You’re right, a pack won't, but one and only one preset will. Unfortunately, it’s not an easy purchase. But once you have this preset, you are guaranteed to be a lot better. Miles better. The preset is called your own style.
I agree, if you just picked up a camera, it is a lot easier just to go off and blast as many photos are you can in hopes of finding a good frame. I can't think of a photographer who hasn’t done that. But, when you decide to pick a frame, why do you pick it? Why does it look beautiful to you? Try going back to your photos and comparing the ones you liked over the ones you didn’t. Bar the out-of-focus ones, which other shots are there? Magnum Contact Sheets offers insight into the choice process that was made behind some of the most iconic images known to history.
Finding Your Style
Sometimes, compared to finding a treasure, finding your style is a long process, but a very interesting and educational one. Several things will help you along the way.
Look to the Past
We are not born with a preprogrammed style, but our past life experiences influence what looks good in the future. The best thing is, it doesn’t have to be anything related to photography. It can be quite literally anything that looked good to you. Try to collate those items, thoughts, ideas into some sort of order.
What Do You Like and Why?
Consider everything that you like and narrow it down to as much detail as possible. Liking the “pose,” “color,” etc. is slightly vague; you may want to note the exaggerated pose where the hand is thrown upward or how the warm color palette on the subject contrasts with the cold background behind. Try to be as specific as you can, but don’t go too crazy. No one knows everything; sometimes, we like things for no reason whatsoever, and that’s fine too.
Look to the Present
Knowing what you liked in the past is very important, but you can do a great deal in finding your style by looking at photographers you admire. Here are five very prominent photographers working in a plethora of styles:
None of them use presets, but what they do use is their eye and a style that is recognizable. It’s like a preset, but it gives you your creative control. Platon is not paid to use a black and white preset; he is paid to execute a portrait in his authentic style.

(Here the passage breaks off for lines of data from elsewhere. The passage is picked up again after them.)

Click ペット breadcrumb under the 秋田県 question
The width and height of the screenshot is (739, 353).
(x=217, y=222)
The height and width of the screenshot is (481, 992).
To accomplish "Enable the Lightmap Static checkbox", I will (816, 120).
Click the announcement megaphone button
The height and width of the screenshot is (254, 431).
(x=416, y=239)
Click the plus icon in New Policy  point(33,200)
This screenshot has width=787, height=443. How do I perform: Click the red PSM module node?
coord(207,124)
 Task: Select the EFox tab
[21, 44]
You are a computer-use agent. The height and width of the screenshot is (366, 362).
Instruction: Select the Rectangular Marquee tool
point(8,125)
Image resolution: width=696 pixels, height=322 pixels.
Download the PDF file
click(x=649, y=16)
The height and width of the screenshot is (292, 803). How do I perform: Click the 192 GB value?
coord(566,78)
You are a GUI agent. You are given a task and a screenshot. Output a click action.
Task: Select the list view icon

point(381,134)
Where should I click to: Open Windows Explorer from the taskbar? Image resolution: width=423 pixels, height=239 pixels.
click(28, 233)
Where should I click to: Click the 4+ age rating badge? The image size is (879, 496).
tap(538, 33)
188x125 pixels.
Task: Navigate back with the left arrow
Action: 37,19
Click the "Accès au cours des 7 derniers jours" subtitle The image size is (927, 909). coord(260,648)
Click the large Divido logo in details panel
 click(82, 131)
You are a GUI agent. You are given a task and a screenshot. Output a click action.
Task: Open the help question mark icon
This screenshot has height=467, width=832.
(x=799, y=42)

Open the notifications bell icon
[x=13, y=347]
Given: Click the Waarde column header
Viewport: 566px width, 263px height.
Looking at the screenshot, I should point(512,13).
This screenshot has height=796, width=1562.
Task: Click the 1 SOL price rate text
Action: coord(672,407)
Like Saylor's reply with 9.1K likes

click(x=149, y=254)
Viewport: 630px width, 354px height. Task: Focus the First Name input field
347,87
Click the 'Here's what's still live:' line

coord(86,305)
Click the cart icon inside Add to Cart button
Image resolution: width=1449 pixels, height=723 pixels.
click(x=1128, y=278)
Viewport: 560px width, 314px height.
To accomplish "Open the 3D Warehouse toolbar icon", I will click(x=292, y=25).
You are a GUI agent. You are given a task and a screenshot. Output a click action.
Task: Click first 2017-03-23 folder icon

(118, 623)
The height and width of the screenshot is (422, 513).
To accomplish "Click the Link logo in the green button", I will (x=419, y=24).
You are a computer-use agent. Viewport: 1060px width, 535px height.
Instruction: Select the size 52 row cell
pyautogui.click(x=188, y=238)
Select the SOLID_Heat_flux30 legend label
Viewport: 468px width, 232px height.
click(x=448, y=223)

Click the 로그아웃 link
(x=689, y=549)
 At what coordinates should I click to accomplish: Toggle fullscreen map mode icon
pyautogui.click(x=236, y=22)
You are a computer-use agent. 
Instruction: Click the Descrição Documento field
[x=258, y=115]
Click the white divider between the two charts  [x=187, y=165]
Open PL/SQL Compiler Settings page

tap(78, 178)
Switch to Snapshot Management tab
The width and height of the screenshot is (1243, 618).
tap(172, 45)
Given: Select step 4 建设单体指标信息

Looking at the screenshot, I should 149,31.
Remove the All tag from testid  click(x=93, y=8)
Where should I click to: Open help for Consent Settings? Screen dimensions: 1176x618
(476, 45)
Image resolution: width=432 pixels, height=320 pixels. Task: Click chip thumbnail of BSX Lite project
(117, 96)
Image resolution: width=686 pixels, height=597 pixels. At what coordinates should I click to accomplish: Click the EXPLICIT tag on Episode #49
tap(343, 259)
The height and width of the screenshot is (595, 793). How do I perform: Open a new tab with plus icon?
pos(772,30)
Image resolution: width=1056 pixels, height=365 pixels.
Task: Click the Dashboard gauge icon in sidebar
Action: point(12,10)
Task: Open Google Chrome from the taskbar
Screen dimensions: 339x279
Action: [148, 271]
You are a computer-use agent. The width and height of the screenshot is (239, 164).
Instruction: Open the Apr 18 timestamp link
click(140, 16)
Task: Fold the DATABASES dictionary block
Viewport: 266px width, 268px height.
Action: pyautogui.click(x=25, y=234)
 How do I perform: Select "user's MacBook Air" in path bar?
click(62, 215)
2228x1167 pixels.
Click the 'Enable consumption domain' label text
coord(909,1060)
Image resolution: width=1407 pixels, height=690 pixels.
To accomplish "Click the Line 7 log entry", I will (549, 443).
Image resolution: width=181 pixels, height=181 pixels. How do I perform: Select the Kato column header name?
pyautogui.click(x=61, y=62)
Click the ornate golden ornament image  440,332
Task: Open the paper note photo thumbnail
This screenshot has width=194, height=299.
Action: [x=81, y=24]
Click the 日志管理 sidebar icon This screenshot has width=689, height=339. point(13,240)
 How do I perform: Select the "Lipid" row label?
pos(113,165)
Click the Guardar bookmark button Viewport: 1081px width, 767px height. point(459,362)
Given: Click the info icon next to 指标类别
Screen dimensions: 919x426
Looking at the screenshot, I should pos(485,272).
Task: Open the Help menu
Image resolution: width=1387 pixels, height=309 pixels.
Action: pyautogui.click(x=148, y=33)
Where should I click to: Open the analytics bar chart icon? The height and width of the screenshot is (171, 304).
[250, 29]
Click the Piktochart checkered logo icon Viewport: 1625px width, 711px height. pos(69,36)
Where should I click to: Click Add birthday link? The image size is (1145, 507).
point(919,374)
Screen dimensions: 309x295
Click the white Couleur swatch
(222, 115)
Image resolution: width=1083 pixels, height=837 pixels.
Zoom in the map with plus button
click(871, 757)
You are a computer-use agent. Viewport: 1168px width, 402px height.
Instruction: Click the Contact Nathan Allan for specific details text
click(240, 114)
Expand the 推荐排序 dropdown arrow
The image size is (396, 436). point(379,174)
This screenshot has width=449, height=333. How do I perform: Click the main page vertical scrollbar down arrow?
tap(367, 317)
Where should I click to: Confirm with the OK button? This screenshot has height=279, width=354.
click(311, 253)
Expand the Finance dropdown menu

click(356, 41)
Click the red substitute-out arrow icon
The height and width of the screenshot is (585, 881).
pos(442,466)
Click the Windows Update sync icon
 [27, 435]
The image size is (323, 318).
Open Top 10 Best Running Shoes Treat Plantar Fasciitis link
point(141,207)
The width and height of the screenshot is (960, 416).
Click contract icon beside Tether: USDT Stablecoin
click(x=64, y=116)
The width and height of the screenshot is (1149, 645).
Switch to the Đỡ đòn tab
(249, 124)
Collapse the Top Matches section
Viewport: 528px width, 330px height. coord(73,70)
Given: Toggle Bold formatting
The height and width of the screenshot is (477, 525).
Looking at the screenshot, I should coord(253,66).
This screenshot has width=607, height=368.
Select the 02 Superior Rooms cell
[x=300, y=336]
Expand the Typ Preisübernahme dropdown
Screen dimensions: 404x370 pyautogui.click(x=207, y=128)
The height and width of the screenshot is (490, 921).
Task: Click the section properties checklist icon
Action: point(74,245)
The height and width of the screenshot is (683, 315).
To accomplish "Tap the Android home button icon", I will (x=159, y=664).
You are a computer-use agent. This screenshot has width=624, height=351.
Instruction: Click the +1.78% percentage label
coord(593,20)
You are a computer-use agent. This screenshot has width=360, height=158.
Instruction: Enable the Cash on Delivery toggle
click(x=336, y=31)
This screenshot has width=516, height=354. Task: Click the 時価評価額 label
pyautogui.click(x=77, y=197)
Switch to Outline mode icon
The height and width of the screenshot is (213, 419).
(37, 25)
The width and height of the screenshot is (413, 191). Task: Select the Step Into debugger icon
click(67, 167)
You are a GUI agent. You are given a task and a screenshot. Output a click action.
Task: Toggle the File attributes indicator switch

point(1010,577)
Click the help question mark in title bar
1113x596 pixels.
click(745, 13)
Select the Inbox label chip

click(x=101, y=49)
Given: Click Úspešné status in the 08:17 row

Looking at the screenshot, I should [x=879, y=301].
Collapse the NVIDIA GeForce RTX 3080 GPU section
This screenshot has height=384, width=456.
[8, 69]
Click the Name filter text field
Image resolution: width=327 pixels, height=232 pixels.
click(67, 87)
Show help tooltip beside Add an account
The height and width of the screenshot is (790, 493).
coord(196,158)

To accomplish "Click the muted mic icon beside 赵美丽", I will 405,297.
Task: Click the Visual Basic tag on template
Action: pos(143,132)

Martin Scholler found his style by looking at images of water towers shot in the same way and applied this to people. Platon gravitated towards simplicity because of his dyslexia. Annie Leibovitz is attracted to natural light. Ansel Adams was to contrast. All of them have a style, but none of them got there in a day (or even two).
The best way to search for your style and what you should do now is to get your hands on as many photography books as you can — not the tutorial books, but books like these:
Mark Seliger Photographs is on discount now($20 is a steal for a book like this) and features portraits of some of the most iconic people photographer by Mark Seliger. He worked with such icons as Kurt Cobain, Barack Obama, Chuck Berry.
Annie Leibovitz: Portraits 2006-2016 is a collection of some of the most iconic photographs by Annie Leibovitz, a photographer requiring no introduction. They are made in her unique style and approach to viewing people.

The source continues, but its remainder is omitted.